Task directions ->
I need every line that includes the word "Select" copied from the material.

** Opening Available records block **

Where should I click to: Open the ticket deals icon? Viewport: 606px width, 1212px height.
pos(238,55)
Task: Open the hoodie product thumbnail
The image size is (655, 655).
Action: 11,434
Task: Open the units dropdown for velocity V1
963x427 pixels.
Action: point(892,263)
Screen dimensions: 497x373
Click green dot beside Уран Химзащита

** Closing Available records block **
** Opening Available records block **

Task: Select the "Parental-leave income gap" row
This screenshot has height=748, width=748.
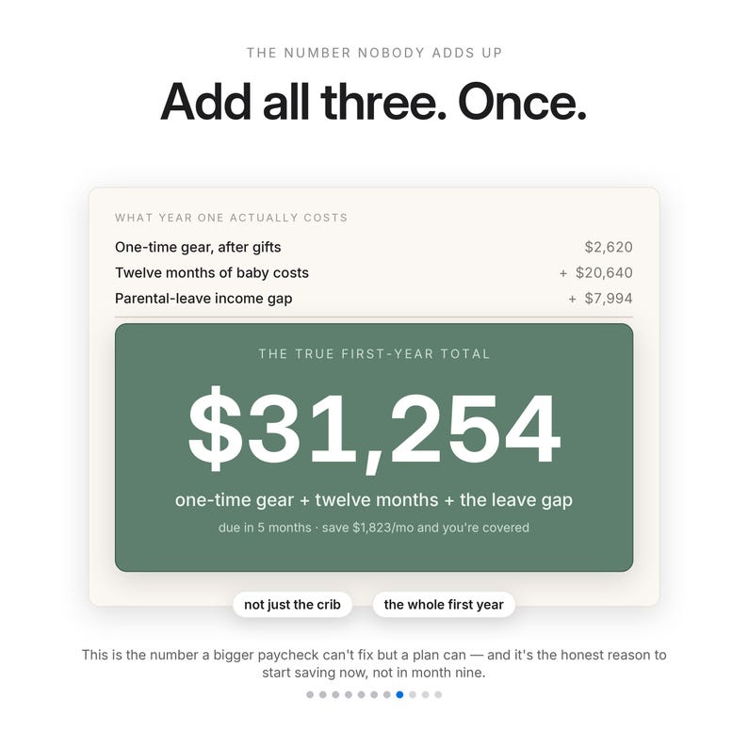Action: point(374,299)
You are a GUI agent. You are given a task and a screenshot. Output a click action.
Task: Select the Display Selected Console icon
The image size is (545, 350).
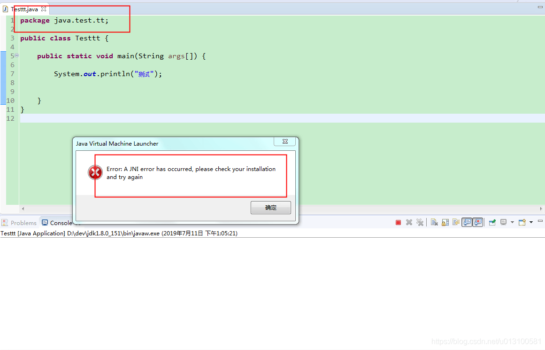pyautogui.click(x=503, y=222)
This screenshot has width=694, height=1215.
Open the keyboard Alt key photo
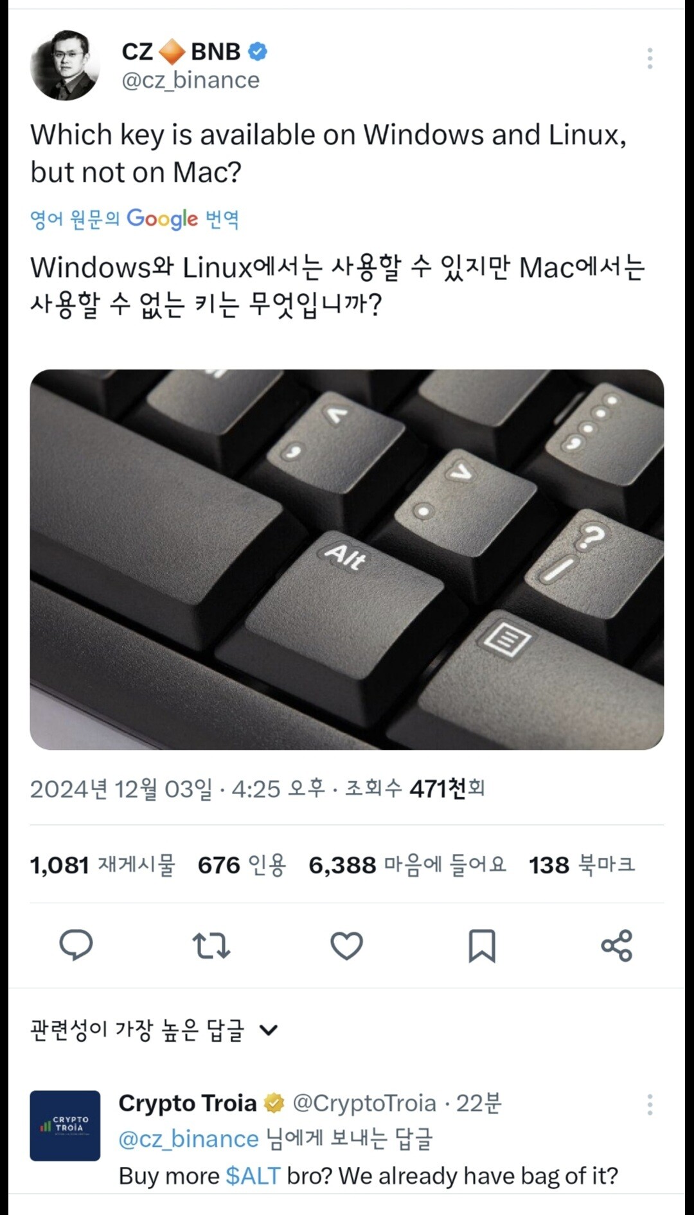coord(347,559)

** Closing Available records block **
** Opening Available records block **

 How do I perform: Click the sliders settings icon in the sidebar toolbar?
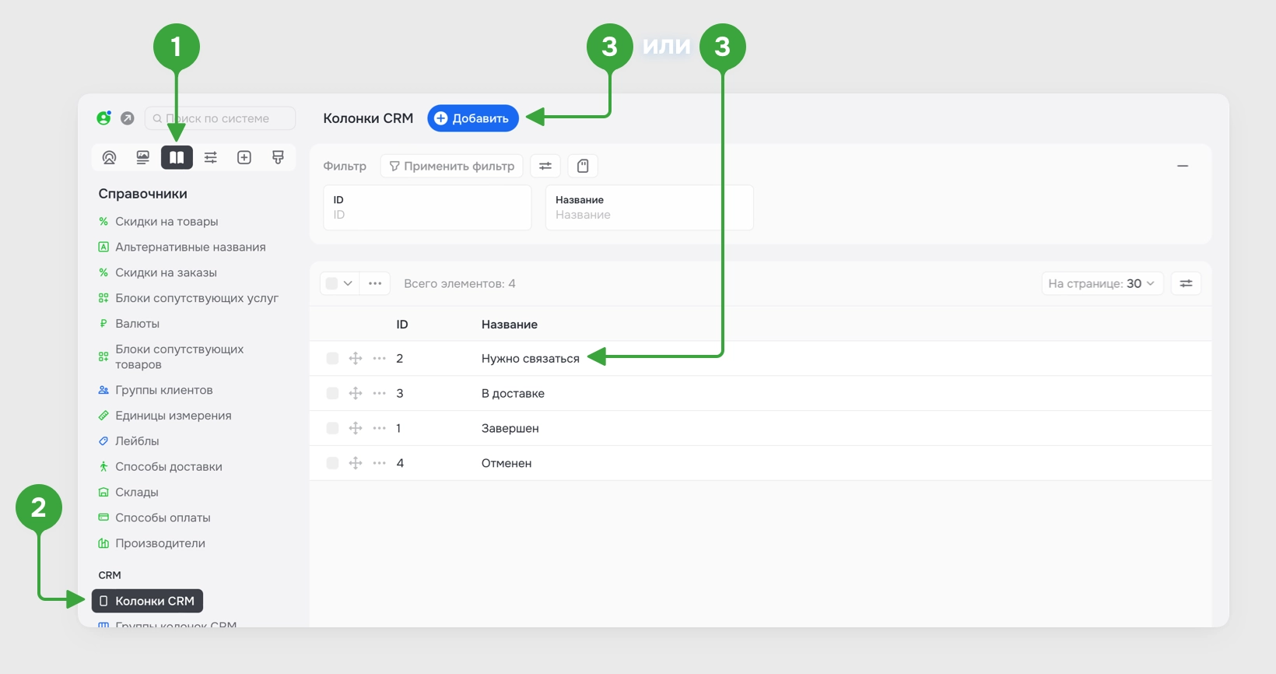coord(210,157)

** Closing Available records block **

Result for this exercise ->
Task: Select the "Parental-leave income gap" row
Task: Select the Display Selected Console icon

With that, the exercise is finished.